The inimitable Jonathan Corbet

Posted Jul 12, 2024 11:29 UTC (Fri) by sdalley (subscriber, #18550)
Parent article: An empirical study of Rust for Linux

> As a bonus, it includes a ChatGPT analysis of LWN and Hacker News comments.

The dry, ironic tone in which this remark comes across made me laugh out loud!

The inimitable Jonathan Corbet

Posted Jul 12, 2024 14:21 UTC (Fri) by Zildj1an (subscriber, #152565) [Link] (5 responses)

An analysis that, by the way, classifies opinions into only positive and negative categories, implying that neutral views do not exist.

The inimitable Jonathan Corbet

Posted Jul 12, 2024 18:12 UTC (Fri) by NYKevin (subscriber, #129325) [Link] (4 responses)

Sentiment analysis is still at a rather primitive stage of development. ChatGPT is probably better at it than prior methods (which were usually based on picking out individual words, scoring them individually, and trying to sort-of average the scores out over a whole message), but it's still a very difficult and inherently subjective problem. That subjectivity gets significantly worse if you add a middle ground, because now you have to decide what's "close enough" to the middle to qualify.

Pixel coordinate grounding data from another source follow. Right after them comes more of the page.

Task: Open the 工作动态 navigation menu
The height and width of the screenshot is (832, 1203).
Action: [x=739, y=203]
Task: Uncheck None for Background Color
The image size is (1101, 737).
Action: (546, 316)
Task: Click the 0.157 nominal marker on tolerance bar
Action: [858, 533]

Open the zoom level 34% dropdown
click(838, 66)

In other words: We're barely capable of classifying things into "positive" and "negative" as it is, so adding "neutral" is probably not happening any time soon. Especially since people will quibble over the dividing lines between the three categories, and there's no obvious way to figure out where they should be drawn.

The inimitable Jonathan Corbet

Posted Jul 14, 2024 3:38 UTC (Sun) by tialaramex (subscriber, #21167) [Link] (3 responses)

Also it's just incredibly hard. The ideal is that we can somehow measure the view that was held by an individual when they communicated - but even a trained human, set this task on a much smaller scale, will sometimes fail miserably. And that's assuming, which is not given, that the person who made the communication we're analysing was *trying to help us to know their view* and didn't have some other reason (or none at all) for what they did.

The inimitable Jonathan Corbet

Posted Jul 14, 2024 7:15 UTC (Sun) by Wol (subscriber, #4433) [Link]

> And that's assuming, which is not given, that the person who made the communication we're analysing was *trying to help us to know their view* and didn't have some other reason (or none at all) for what they did.

Another reason - the person who made the communication may have been trying to be neutral - and a confusing factor - did the person making the communication understand their own views well enough to communicate them clearly?

Cheers,
Wol

The inimitable Jonathan Corbet

Posted Jul 14, 2024 8:32 UTC (Sun) by atnot (subscriber, #124910) [Link]

> that's assuming, which is not given, that the person who made the communication we're analysing was *trying to help us to know their view*

This is especially relevant for forums like hn or reddit, a lot of which moderate more based on the tone than the content. Which makes long-term residents of the site extremely adept at expressing whatever opinions they have in the words expected of them. So (for a more extreme recent real-world example) while someone may elsewhere complain about "woke mobs", they may find "concerns about moderation fairness" gets their comments deleted less. A computer system would not have the required context to not take that at face value and evaluate whether those concerns are actually relevant to the technology or not.

This would not be a problem if people used things like sentiment analysis properly in a way that evens out these effects. That is: to measure only relative historical trends within a fixed population, over huge amounts of unrelated conversations. But instead we get people using it for absolute analysis and even ridiculous things like moderating individual comments.

The inimitable Jonathan Corbet

Posted Jul 14, 2024 20:52 UTC (Sun) by flussence (guest, #85566) [Link]

Online literacy at this point in time is a cryptographic arms race against the advertising industry, who have forever been on the losing side and holding the map upside down.

Using one of their siege machines to try to understand conversations with any amount of nuance in them was a doomed idea from the start. It's a morbidly fascinating exercise in self-hypnosis, but the results have no value or accuracy for their stated purpose.